I’ve always been interested in cooking, and even as a child, I liked to experiment with cooking techniques and ingredients on a regular basis. My brother and I were latchkey kids toward the end of elementary school, and like most students, we were ravished by the time we got home in the afternoon. But rather than grab a frozen pizza pocket or a cereal bar, we often cooked ourselves something. Looking back on it now as a parent, I’m amazed our parents allowed such a thing to happen because as much importance I place on teaching kids to cook at an early age, I would flip my lid if I knew my twelve year-old was using my stove while I was gone.

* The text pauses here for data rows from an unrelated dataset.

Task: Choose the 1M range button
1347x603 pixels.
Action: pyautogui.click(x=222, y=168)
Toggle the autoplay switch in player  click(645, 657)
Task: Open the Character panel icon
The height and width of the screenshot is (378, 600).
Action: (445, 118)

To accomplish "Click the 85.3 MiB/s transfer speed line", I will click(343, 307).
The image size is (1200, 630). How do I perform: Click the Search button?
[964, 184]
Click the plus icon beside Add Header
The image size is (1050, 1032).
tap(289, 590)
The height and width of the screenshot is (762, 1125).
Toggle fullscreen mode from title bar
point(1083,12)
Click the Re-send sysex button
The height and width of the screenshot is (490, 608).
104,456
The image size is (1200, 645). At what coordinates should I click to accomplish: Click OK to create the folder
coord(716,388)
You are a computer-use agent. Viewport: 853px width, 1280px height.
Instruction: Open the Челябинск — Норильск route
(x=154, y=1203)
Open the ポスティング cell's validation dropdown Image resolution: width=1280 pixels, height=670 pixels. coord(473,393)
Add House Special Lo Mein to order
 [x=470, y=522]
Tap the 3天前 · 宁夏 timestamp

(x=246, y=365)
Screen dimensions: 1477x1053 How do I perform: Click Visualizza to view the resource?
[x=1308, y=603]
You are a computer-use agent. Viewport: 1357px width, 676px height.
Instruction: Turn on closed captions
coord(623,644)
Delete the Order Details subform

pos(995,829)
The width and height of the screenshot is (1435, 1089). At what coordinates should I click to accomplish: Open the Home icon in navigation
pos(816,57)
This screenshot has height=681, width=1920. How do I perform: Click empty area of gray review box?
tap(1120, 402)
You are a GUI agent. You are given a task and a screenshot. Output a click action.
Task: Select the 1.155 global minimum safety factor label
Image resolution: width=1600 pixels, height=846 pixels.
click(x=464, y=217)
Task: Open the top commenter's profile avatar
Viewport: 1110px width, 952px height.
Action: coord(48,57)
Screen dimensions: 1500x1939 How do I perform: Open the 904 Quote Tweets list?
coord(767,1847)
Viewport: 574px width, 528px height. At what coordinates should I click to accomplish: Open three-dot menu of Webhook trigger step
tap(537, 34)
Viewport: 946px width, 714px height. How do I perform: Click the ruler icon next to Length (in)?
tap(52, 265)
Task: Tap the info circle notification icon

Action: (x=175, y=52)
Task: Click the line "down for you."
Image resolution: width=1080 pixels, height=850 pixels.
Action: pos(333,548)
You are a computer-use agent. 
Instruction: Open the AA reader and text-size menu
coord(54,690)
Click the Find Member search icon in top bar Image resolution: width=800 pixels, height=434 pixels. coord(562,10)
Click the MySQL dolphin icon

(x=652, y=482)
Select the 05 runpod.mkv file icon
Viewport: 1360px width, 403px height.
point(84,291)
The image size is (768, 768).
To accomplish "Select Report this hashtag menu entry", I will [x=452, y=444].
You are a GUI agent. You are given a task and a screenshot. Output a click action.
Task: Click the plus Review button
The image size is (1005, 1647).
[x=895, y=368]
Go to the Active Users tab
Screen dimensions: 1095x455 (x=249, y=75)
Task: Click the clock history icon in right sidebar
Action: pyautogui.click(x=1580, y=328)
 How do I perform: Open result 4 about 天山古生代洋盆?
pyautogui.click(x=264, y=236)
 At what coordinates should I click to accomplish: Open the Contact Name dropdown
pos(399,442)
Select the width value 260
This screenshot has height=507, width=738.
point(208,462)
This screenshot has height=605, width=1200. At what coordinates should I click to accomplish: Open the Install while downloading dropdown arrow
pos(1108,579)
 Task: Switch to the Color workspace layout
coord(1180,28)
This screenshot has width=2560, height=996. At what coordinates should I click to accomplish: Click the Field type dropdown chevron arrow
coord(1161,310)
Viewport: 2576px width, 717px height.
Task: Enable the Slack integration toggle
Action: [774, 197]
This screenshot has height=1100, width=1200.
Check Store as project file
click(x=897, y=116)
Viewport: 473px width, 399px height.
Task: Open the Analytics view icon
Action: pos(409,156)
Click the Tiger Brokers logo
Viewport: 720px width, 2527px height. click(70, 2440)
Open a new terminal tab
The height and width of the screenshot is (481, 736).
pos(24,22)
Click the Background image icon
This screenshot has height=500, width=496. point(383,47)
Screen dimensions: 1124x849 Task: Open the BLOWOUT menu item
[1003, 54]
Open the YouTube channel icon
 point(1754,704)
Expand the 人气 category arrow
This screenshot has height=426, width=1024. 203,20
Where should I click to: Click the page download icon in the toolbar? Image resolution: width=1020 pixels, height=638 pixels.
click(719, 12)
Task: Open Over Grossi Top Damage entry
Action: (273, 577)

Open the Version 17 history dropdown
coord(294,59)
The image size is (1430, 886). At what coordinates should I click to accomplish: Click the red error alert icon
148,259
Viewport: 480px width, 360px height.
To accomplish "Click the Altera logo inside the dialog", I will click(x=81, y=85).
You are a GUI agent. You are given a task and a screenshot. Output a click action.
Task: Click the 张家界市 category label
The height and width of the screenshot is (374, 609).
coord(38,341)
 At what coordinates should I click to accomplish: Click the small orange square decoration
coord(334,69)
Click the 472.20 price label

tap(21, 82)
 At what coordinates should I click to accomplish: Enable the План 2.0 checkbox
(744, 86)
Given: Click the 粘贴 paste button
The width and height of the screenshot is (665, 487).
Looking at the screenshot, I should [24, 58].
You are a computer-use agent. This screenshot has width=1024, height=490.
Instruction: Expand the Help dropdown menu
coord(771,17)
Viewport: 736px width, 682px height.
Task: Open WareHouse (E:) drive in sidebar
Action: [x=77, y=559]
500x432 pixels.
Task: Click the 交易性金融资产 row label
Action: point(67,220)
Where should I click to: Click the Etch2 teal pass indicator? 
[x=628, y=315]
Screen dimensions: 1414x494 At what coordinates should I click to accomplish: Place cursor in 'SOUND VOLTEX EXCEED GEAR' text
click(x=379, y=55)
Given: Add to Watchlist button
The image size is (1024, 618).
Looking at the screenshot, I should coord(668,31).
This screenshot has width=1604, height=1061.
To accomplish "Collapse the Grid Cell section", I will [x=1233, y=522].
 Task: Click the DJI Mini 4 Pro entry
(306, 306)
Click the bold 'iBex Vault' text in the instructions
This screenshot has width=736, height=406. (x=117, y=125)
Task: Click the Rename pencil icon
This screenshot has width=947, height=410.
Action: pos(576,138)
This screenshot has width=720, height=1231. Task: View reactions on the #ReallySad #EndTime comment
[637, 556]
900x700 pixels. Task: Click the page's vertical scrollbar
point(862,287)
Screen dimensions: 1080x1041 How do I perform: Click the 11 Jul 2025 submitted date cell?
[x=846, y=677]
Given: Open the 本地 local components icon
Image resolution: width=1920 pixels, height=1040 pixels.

Maybe my parents trusted us more than I trust my son, although I’m fairly sure they shouldn’t have. A more likely explanation is that they just didn’t know what we were doing. Regardless, we were pretty handy with the frying pan, and one of our favorite things to cook was sauteed mushrooms. Of course, growing up in northern Maine, we were limited to canned mushrooms, nowadays one of the banes of my culinary existence. But we didn’t know any better at the time–we probably didn’t get fresh mushrooms into the grocery store with any regularity until 1992–and we liked to fry them up in butter with garlic powder, salt, and pepper until they were deeply caramelized and almost crispy. Then we just ate them. Just like that…and usually right out of the pan.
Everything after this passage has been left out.